Peter de Francia’s drawings have a strong element of satire and caricature and strong social and political themes explored through myth and storytelling. He exposes the horror of man's treatment of man, but there are also intimations of aspirations for something better - a world of friendship and camaraderie and simple pleasures. Here, in this drawing from the 1990s, he depicts a painter trying to represent an idealised world, while terror and violence surround and pervade that quest.

Since the early 1990s, Russian-born Ilya & Emilia Kabakov have collaborated to make complex installations that combine references to history, art, literature and philosophy. Much of their work has revolved around the creation of elaborate fictional characters and situations, with an interest in storytelling and fantasy underpinning their work. This print reproduces one of Ilya Kabakov's preparatory drawings for The House of Dreams at the Serpentine Gallery, London in 2005 and, and is loosely based on the gallery's architecture, depicting an idealised vision of the installation. 

Margaret Kilgallen’s work reflects a variety of influences, including the increasingly rare art of hand-painted signs with elements of American folk art and mural painting. Half-Cocked is a powerful example of Killgallen’s dynamic multi-cultured fusion of typography and narrative. Describing Kilgallen’s work, critic Roberta Smith, said, “The overall result was impure Americana, a slightly acidic nostalgia that evoked sideshows, tramp art and old travel posters with infusions of feminist wit.”

Ferris Wheel and Corpse, New Delhi, India [1995] is from a series of photographs by Christopher James that document a period of travel in India, and depicts a melancholic and haunting scene of death and play, side by side. 

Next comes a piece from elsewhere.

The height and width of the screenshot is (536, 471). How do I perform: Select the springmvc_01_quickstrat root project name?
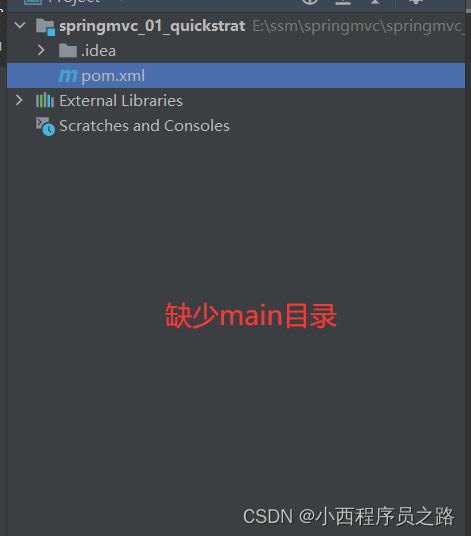(x=152, y=26)
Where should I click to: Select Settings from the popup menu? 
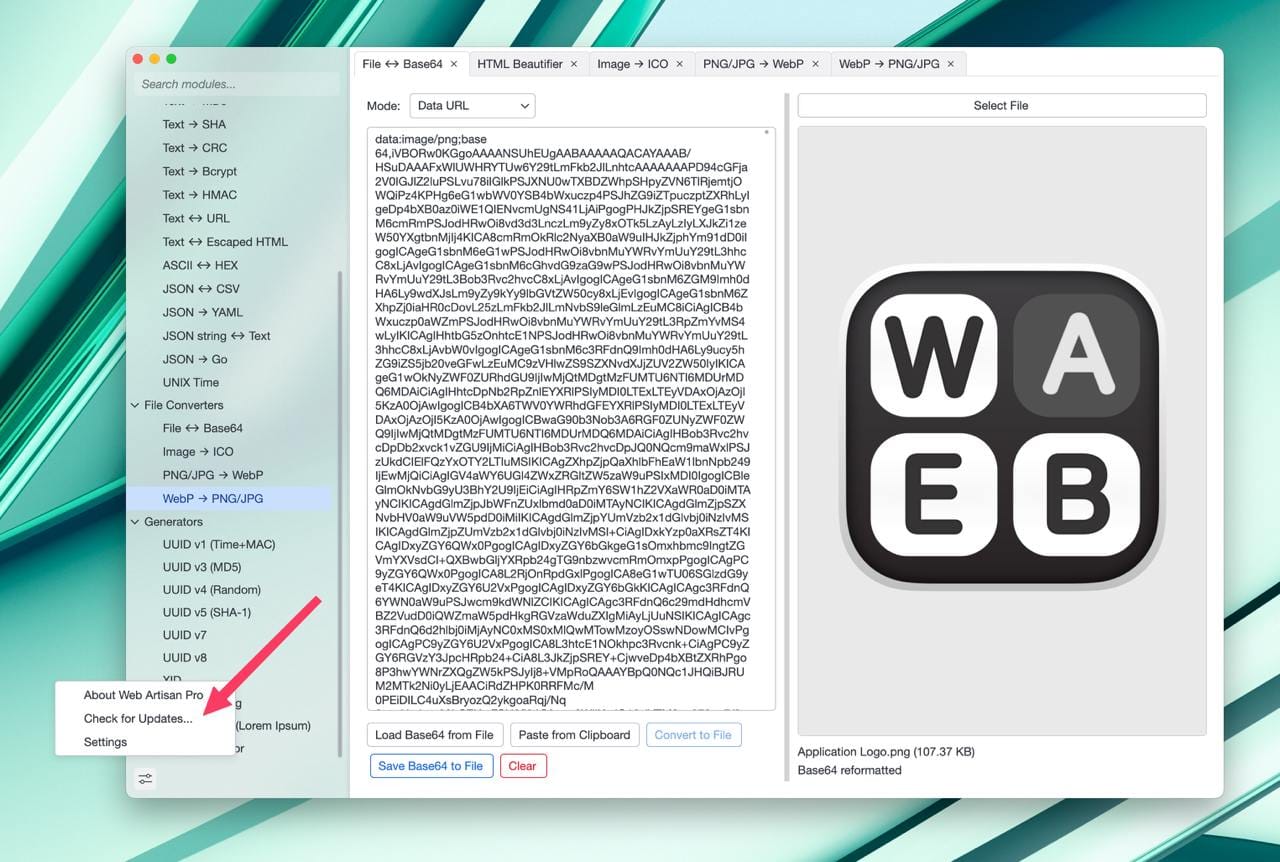pos(106,742)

Bedwyr Williams is interested in the absolute worst-case scenarios and the people that get caught up in them. Echt [2014], a major immersive installation, included a film depicting a dystopian future in which a fast-track feudal system has left the country divided among new chieftains. In this new world, where status is based on conspicuous consumption, hoarders are kings. These accumulators of objects and junk have set up their new courts in former dancehalls and nightclubs, and are accompanied by a host of Williams’ acutely observed characters. ECHT 1 and ECHT 5 were made for Northern Print in an edition of 30.